Vision-based Surgical Instrument Segmentation and Endoscopic Sinus Surgery Skill Assessment

Abstract

In robot‐assisted surgery, engineering technologies are applied to augment surgeons' ability to conduct safer surgeries and achieve better treatment outcomes. To provide appropriate assistance to the surgeons, the ability to understand surgical phases, and predict risks and remaining procedures is an enabling technology for next-generation autonomous surgical robots. Vision-based surgical instrument segmentation, which aims to identify instrument regions in surgical images, is one important task that can provide instrument location information to robotic systems. The potential uses of instrument segmentation results include surgical workflow analysis, risk supervision and prediction, and surgical skill assessment.

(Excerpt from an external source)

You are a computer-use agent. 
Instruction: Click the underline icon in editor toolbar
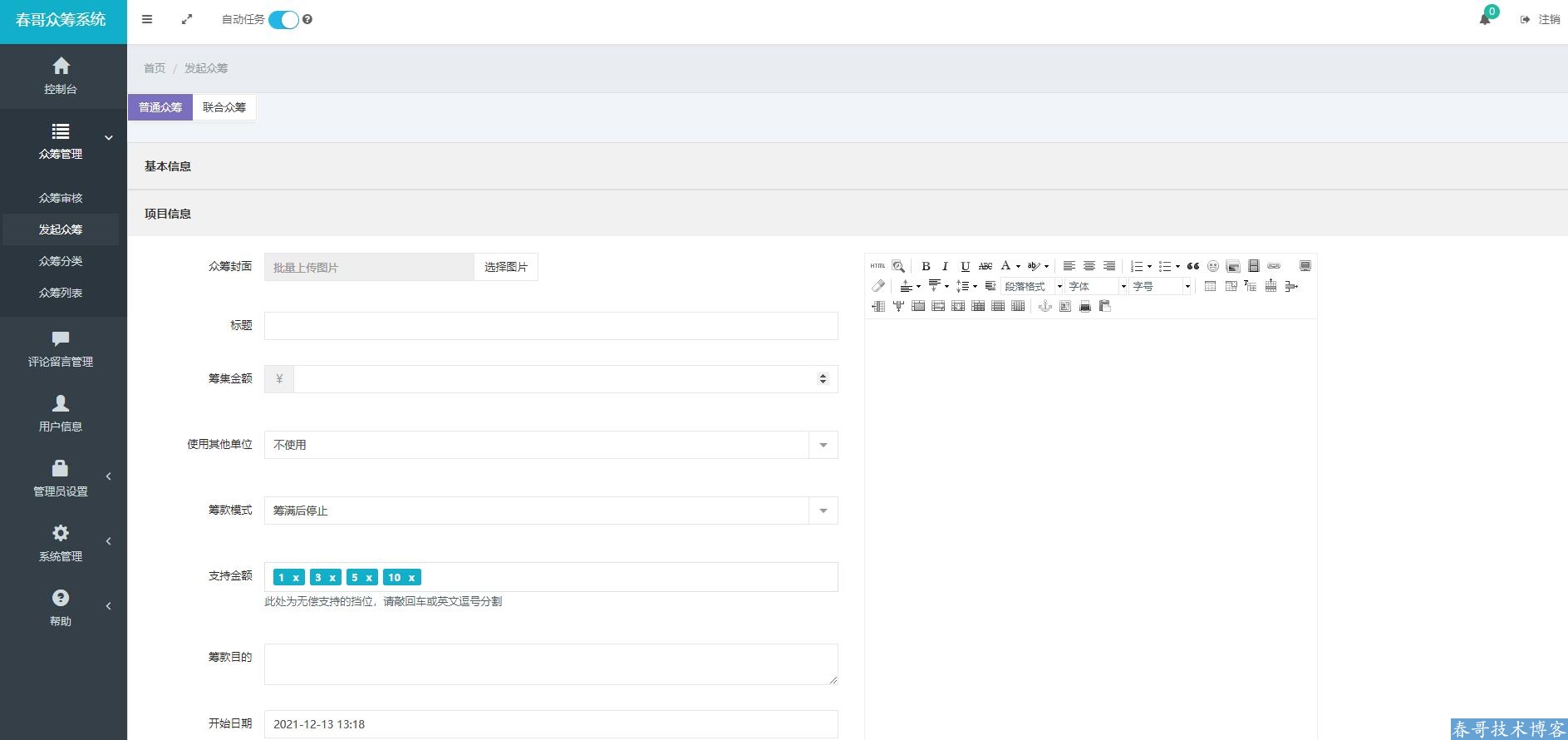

Despite the wide range of potential applications of instrument segmentation, existing technologies are still not robust enough and lack generalizability when applied to highly dynamic surgical environments. In this dissertation, we develop a convolutional neural network that can aggregate video frame features temporally in a recurrent mode to achieve robust segmentation. Moreover, we explore transfer learning technologies that can improve segmentation performance on the target domains by leveraging knowledge learned from labeled source domains. Finally, we conduct several pilot experiments on vision-based, automatic and objective surgical skill assessment.